━━ Given text ━━
In April 1989, Toni left her job as a marketing consultant to give birth to the couple's first child. She then stayed home to raise him and his two younger siblings and oversee the daily operations of the household.
In November 1990, Fleischmann obtained a .486 percent stake in Shearman & Sterling, an opportunity he had been able to pursue as a result of his wife's "devotion to the household and the children," according to the decision. From 1989 onwards, Fleischmann billed more than 3,000 hours a year.
For her part, Toni attended her husband's business events and hosted clients and coworkers at their home. However, she never referred clients to her husband or brought clients to his office.
On Jan. 23, 2006, Toni, 51, filed for divorce. She requested a 50/50 split of both the law license and partnership interests.
In a 2007 stipulation, the couple agreed that Fleischmann, 52, had constructively abandoned his wife, and decided to share residential and physical custody of the children, to sell the marital home and take up separate residences in Scarsdale, N.Y.
━━━
━━ Data block ━━
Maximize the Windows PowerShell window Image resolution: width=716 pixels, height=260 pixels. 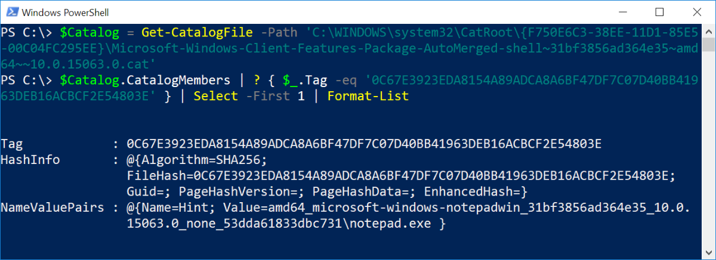pos(659,12)
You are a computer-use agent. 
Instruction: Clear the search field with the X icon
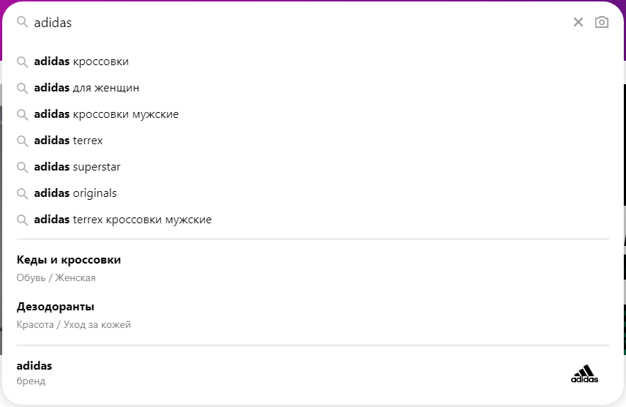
━━━
### Given request
Answer these questions from the passage about the Fleischmann divorce, one line each:
(a) In what month and year did Toni leave her job as a marketing consultant?
(b) What percentage stake in Shearman & Sterling did Fleischmann obtain in November 1990?
(c) What split did Toni request when she filed for divorce?

### Result of the task
(a) April 1989
(b) A .486 percent stake
(c) A 50/50 split of both the law license and partnership interests